Можно сказать, что утописты - носители ценностей и идеалов гуманистической культуры Возрождения в эпоху, когда на историческую сцену выйдет новая, ничем не напоминающая средневековых рыцарей и аристократов порода людей, для которых эти ценности и идеалы если не смешны, то в лучшем случае не близки. Как и мольеровского мещанина, их прельщают дворянские титулы и внешние манеры, но им претит дух подлинно духовного аристократизма, заключенный в гуманизме, а универсальные устремления ренессансной личности им чужды и непонятны. Своим поприщем они изберут частную (приватную) жизнь, исполненную забот о личном благополучии и материальном процветании, предпочтя гуманистическому идеалу человека-титана и свободного художника скромный мир буржуа - рачительного хозяина, добропорядочного семьянина и законопослушного гражданина. Их литературным героем является уже не Дон Кихот, а Санчо Пан-са, не Гамлет, а Фигаро. Тоже неплохая компания, но не совсем та, о которой когда-то мечтали гуманисты.

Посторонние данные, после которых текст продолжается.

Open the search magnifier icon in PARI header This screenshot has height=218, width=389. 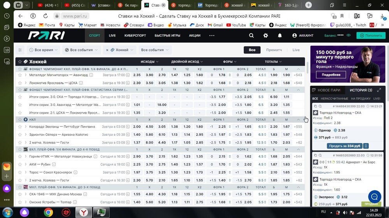click(251, 35)
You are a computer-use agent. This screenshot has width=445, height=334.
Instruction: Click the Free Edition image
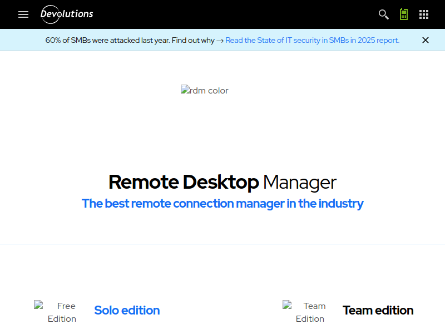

Идеологи этого нового класса не порвут с гуманизмом, но придадут ему более заземленный, прозаический характер, облекут, так сказать, в буржуазные одежды, представят в образе «простых людей» с их повседневными, будничными заботами и интересами. Свой идеал человека они найдут в «естественном человеке», еще не испорченном влиянием цивилизации и живущем в согласии со своей природой. Соответственно и культура здесь не та, которая рождает титанов мысли и творчества, а та, которая служит земному счастью и благополучию каждого отдельного индивида, — помогает ему выжить в ситуации взаимной конкуренции и борьбы за собственное существование. Универсализму гуманистической личности противостоит здесь эгоизм частного лица, который необходимо в целях всеобщей безопасности сделать лишь более разумным и

\073\

просвещенным. Эпоха Возрождения и Реформации сменится тем самым эпохой Просвещения, которая, собственно, и откроет собой классическую эпоху в постановке и решении проблемы культуры. Отметим лишь, что классика - это не просто воспроизведение и повторение сделанного в Возрождении «открытия человека», но стремление придать этому открытию характер не возвышенной утопии, а рациональной теории, способной разумно объяснить направление и цель реально происходящего исторического процесса.

Глава 5. Просветительская философия культуры

Если Возрождение стало истоком культурфилософской мысли Нового времени, первым шагом на пути к открытию культуры, то Просвещение, расцвет которого падает на XVIII век, завершает этот процесс, теоретически оформив данное открытие в более или менее стройную идейную форму. Именно просветительская философия в наибольшей степени заслуживает названия классики, от которой отталкивались затем все последующие философские направления. Вплоть до сегодняшнего дня каждое из них не может обойтись без собственной оценки просветительского наследия, без уяснения своей связи с ним.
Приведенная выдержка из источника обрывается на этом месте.